Философия футуриста. Романы и заумные драмы
Шрифт:
Сколько лет было вошедшему? Не больше, чем ему самому. Тот же рост, овал, нежная, не тронутая лезвием борода. Но взгляд, но посадка головы? Лаврентий видел, что это его взгляд, его свойства, но не нынешнего. Теперь он, несомненно, облинял, обесплотился, обабился. Тот идет на верную смерть, не колеблясь, не сомневаясь, а он, Лаврентий, хитрит, осторожен и только малодушно оттягивает конец концов. И вот разбойник готов был искать, в какой именно год, месяц и день жизни перестал быть Мартиньяном. Но, неизвестно откуда, нахлынуло незнакомое доселе решение: не стоит доискиваться; а затем усталость нежданная и неодолимая. И Лаврентий послушно сдался, ничего уж не думал, только смотрел и следил, восхищаясь, как Мартиньян ходит кошачьей походкой по комнате, делает широкие жесты, говорит шепотом, и речь его каплет,
Что за неведомый припадок чувствительности? Теперь Лаврентий уже вспоминал детство, видел родительский дом, первых товарищей, проказы, шалости, игры. Но участвовал в них не он – Лаврентий, а он – Мартиньян, Лаврентий до… До чего же? И, однако, опять вынырнуло “не стоит”, а затем замелькали тысячи милых подробностей, коренастые дубы, на которые лазил в поисках белок, развалины крепости, где охотился на медянок, колодец с водой, не годной для питья, и полный лягушек, и в роще непременные крики сыча: “сплю, сплю”. Гнездо шмелей под балконом и соловья в ясмине. Разоритель гнезд. Лаврентий по праву заслужил это прозвище. Сколько раз приходилось взбираться на высоченные тополя, чтобы достать из гнезда только что вылупившихся галчат.
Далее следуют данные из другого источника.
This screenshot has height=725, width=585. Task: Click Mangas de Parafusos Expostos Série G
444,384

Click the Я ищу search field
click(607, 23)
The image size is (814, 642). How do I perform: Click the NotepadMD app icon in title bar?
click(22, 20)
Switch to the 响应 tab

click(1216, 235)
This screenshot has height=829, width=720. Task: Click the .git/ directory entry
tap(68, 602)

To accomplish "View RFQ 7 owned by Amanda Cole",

Коляска остановилась. Не ощущая земли, плывя якобы в воздухе, Лаврентий оказался у стеклянной двери, открыл ее и проник к парикмахеру.
О том, что готовится ограбление, полиция превосходно знала, а о том, что полиция знает, знала и партия. Но, так как последнее обстоятельство полиции не было известно и единственный товарищ, который мог бы ее предупредить, продолжал спать под подушками близкой от вокзала гостиницы, все шло так, как следовало. В полдень на площадь должен был прибыть с вокзала транспорт банковых билетов и доставлен в казначейство. Отменена доставка или отложена не была, ибо полиция решила дать нападающим покончить с охраной, и затем захватить преступников на месте, что позволяло прибегнуть к самосуду (невозможному в случае предварительного ареста), для какового удовольствия стоило пожертвовать несколькими шкурами.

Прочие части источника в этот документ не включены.